Configure cacheable objects with the cachespec.xml file

Define cacheable objects inside the cachespec.xml file, found in the Web module WEB-INF directory or the enterprise bean META-INF directory.

It is recommended that you place the cache configuration file with the deployment module. This allows for better organization of caching schemes and easier redeployment, if required. However, you can place a global cachespec.xml in the application server properties directory.

The root element of the cachespec.xml file is <cache>, which contains <cache-entry> elements.

Within a <cache-entry>...</cache-entry> element are parameters that enable the dynamic cache using the cachespec.xml file:

  1. Develop a cachespec.xml file.

    1. Create a caching configuration file.
    2. In the QIBM/ProdData/WebAS5/Base/properties directory, locate the cachespec.sample.xml file.

  2. Copy the cachespec.sample.xml file to cachespec.xml in Web module WEB-INF or enterprise bean META-INF directory.

  3. Define the cache-entry elements necessary to identify the servlet. See Cachespec.xml file Go to Help documentation for a list of elements.
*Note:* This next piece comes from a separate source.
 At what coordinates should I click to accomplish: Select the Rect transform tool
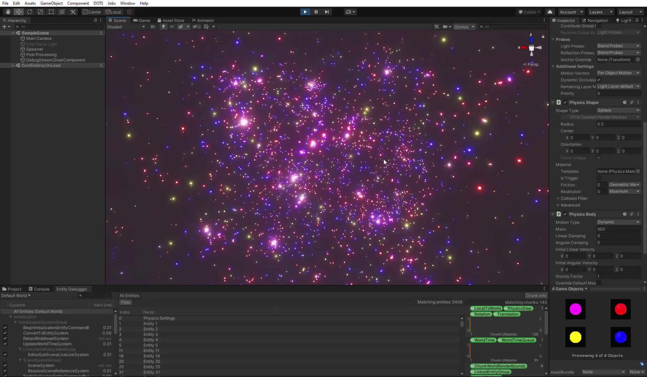51,12
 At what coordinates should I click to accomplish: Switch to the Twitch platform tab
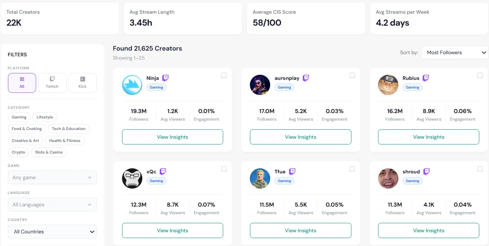(52, 83)
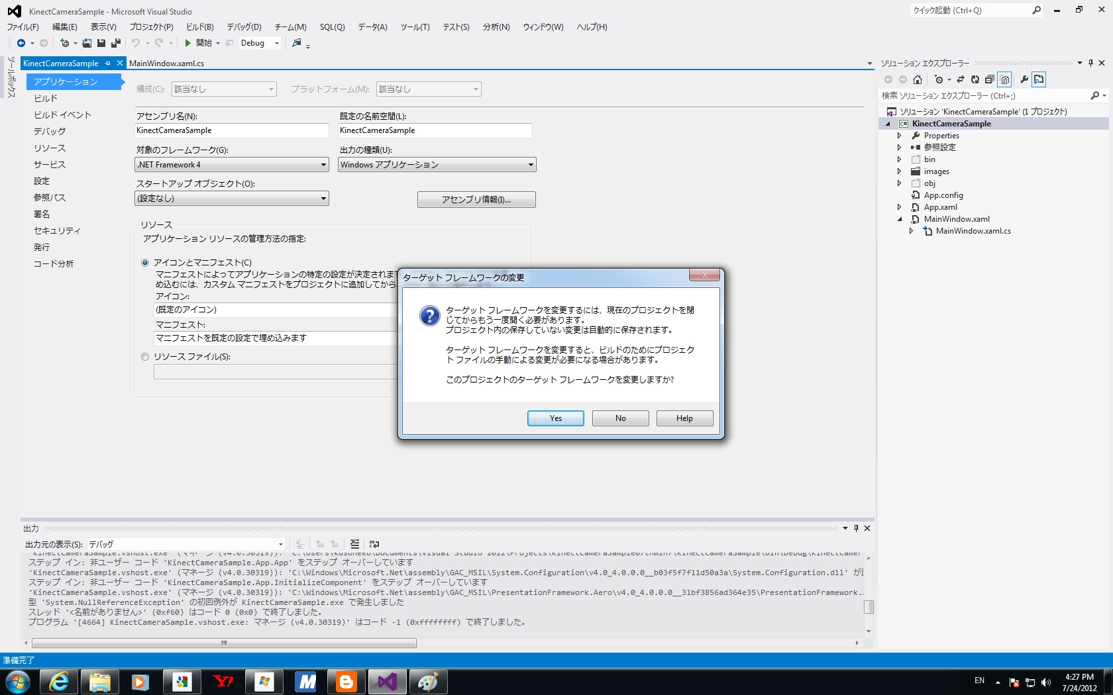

  4. Develop cache-ID rules.

    To cache an object, WAS must know how to generate unique IDs for different invocations of that object. The <cache-id> element performs that task. Each cache entry can have multiple cache-ID rules that execute until a rule returns a non-empty cache-ID or no more rules remain to execute. If none of the cache-ID generation rules produce a valid cache ID, then the object is not cached. Develop these IDs in one of two ways:

    • Use the <component> element, which is defined in the cache policy of a cache entry (recommended).
    • Write custom Java code to build the ID from input variables and system state.

    To configure the cache entry using the <component> element, specify your ID in the XML file:

    <cache-id>
      <component id="outputForInclude1" type="attribute">
        <required>true</required>
      </component>  
      <timeout>120</timeout>
      <priority>2</priority>
    </cache-id>
    
  5. Specify dependency ID rules.

    Use dependency ID elements to specify additional cache group identifiers that associate multiple cache entries to the same group identifier.

    The dependency ID is generated by concatenating the dependency ID base string with the values returned by its component elements. If a required component returns a null value, the entire dependency ID does not generate and is not used. You can validate the dependency IDs explicitly through the WAS Dynamic Cache API, or by using another cache-entry <invalidation> element. Multiple dependency ID rules can exist per cache-entry. All dependency ID rules separately execute.

  6. Invalidate other cache entries as a side effect of this object execution, if relevant.

    Define invalidation rules the same way as dependency IDs. The IDs that generate by invalidation rules are used to invalidate cache entries that have those IDs.

    The invalidation ID is generated by concatenating the invalidation ID base string with the values returned by its component element. If a required component returns a null value, then the entire invalidation ID is not generated and no invalidation occurs. Multiple invalidation rules can exist per cache-entry. All invalidation rules separately execute.

  7. Verify the cacheable page.

Typically, you declare several <cache-entry>...</cache-entry> elements inside a cachespec.xml file.

The dynamic cache responds to changes in this file at run-time. When new versions of the cachespec.xml file are detected, the old policies are replaced. Objects cached through the old policy file are not automatically invalidated from the cache; they are either reused with the new policy or eliminated from the cache through its replacement algorithm.

For each of the three IDs (cache, dependency, invalidation) that generate by cache entries, a <cache-entry> can contain multiple elements. The dynamic cache executes the <cache-id> rules in order, and the first rule that successfully generates an ID is used to cache that output. If the object should be cached, each of the <dependency-id> elements are executed to build a set of dependency IDs for that cache entry. Finally, each of the <invalidation> elements are executed, building a list of IDs that the dynamic cache invalidates, regardless of whether this object is cached.